Three
No one who knows a distance runner can be surprised: Although the crash crippled the Wyoming cross-country team, leaving it with only three members—four shy of the official minimum for competition—there was little thought of suspending the season. Everyone knew the team had to go on, not for rah-rah reasons but because to those who endure the miles, running is no pastime or hobby or, God knows, a path to making money as a pro athlete. Running is who they are. Running is how they talk to and about themselves. After the first ugly hours of that Sunday morning, after the who and the how many had finally been confirmed, Greg Schabron and his former teammate Chris Jons, the Cowboys' captain, drove to the Happy Jack trails above Laramie and raced in silence through the paths of the forest.
"Runners run," Jons says. "It's how we deal with stress. It's where we talk with God.

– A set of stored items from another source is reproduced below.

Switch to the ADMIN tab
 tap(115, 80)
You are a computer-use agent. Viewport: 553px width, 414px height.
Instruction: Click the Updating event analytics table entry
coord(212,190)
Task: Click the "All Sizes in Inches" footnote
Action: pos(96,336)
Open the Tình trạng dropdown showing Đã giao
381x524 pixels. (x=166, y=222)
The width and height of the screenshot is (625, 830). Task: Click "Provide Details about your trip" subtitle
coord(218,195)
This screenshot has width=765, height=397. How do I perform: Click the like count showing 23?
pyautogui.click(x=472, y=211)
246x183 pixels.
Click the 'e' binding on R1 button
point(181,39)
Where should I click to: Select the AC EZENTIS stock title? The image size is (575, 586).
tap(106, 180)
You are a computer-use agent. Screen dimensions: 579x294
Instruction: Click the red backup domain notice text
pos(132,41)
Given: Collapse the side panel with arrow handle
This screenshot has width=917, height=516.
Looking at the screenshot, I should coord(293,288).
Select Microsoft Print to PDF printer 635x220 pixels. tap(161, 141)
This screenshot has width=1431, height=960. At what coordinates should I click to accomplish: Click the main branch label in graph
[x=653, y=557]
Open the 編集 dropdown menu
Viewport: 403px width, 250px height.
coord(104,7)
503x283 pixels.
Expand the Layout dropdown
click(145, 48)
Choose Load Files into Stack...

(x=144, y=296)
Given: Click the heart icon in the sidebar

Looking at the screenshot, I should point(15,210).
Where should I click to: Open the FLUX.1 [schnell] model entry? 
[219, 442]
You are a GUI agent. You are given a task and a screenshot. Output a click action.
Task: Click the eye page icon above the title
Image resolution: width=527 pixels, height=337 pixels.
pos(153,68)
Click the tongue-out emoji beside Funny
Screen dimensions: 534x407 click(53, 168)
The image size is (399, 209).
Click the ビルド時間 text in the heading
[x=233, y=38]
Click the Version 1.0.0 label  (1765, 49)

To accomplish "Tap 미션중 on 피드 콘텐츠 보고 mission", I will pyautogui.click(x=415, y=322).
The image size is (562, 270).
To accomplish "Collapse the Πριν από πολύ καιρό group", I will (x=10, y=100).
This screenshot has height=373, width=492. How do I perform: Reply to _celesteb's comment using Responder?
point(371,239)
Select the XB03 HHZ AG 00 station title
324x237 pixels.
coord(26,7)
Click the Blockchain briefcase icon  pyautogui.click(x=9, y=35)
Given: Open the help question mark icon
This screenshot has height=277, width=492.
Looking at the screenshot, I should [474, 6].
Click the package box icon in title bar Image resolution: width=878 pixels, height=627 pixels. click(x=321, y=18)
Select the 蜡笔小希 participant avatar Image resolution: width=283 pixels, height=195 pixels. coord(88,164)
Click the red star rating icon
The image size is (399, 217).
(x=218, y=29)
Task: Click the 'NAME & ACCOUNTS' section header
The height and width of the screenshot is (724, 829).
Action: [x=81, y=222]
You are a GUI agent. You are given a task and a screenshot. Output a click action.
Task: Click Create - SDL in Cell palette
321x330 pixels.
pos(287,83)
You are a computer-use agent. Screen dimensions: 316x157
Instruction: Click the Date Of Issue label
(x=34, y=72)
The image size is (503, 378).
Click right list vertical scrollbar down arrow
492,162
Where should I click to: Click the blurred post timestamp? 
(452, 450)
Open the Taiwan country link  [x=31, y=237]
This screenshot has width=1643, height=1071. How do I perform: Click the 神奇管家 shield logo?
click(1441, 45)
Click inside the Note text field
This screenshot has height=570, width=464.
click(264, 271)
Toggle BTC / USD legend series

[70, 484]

Whenever something goes wrong, runners run."
Distance runners run: Nine hundred, 1,000, sometimes even 1,200 miles a summer, the equivalent of nearly four marathons a week. Runners tinker: with stride, with training methods, with footwear. It's no coincidence that at Wyoming most of the cross-country runners study engineering or the sciences—and last year's team GPA was 3.78. They're computer geeks at heart, and the machine they're most interested in is the human body. They want to make it as efficient as possible under the most trying conditions, and on the trail they need one another to monitor the thing they can't see: themselves. Because training takes so much time, the runners usually live and study together.
At schools like Wyoming, there's the chance for a runner to boil his life to the essence and live in a world of common obsession. At 20, Kyle Johnson had achieved the runner's nirvana. School came so easily to him—a straight-A junior civil-engineering major, he got the first B of his life last semester in a microbiology course—that he could pour all his energy into the sport. Clothes, looks, all the things that obsess so many of his peers, held no value for Kyle. His hair flopped over his head like a demolished bird's nest. He radiated a sincerity that leaves friends crying at the mention of his name.
In August, Johnson had his picture taken with his grandfather who'd run track at Wyoming two generations earlier, and by then the grandson had arranged his days exactly the way he wanted them. He ran furiously over the summer, working long hours in a lab and then logging more than 900 miles in nightly runs across his hometown of Riverton, Wyo. He'd had a couple dates with a girl, and, as his father says, "This was a big accomplishment." Before long, though, the girl was gone, and when his parents asked why, Kyle cheerily summed it up. "This is my life," he said. "I work, I run and I sit on my ass."
On the wall of his bedroom Johnson had pinned an essay by Brutus Hamilton, the renowned track coach at Cal from 1933 to '65, that said, in part, "When you see 20 or 30 young men line up for a distance race in some meet, don't pity them.... These are the days of their youth, when they can run without weariness; these are their buoyant, golden days; and they are running because they love it."
Two
The race is over before it begins. The Cowboys show up in Boulder, Colo., on this crystalline Saturday morning, Oct. 6, to compete for the first time since the crash, and that is a victory. They are decimated. The three surviving runners—Delaney, Jons and freshman Arte Huhn—are here, as well as two activated redshirts and three middle-distance runners who are in no shape to run against powerhouse Colorado or much of the rest of the field at the Rocky Mountain Shootout. Four sprinters from the Wyoming women's track team have come to run the women's race in support. "I guess I can't label them candy-asses anymore," Sanchez says.
He smiles. This is after the 8K race, and Sanchez is groping for something, anything, good to latch on to. All morning it has been a scene of unrelieved sorrow. Some of his runners wear stickers commemorating the dead; some have fresh tattoos on their legs or backs. On the backs of his training shoes Huhn has scrawled I WILL NEVER FORGET YOU GUYS. Delaney, nursing a sprained ankle, crosses the line first for the Cowboys, finishing eighth in the Division I standings with a 27:10. The others straggle in one by one, the team finishing third out of four Division I squads. Afterward a stream of runners from all over the West stops by to comfort with a pat or a word. "I see the kids, I feel for them, I cry," Sanchez says, and then he begins to do just that.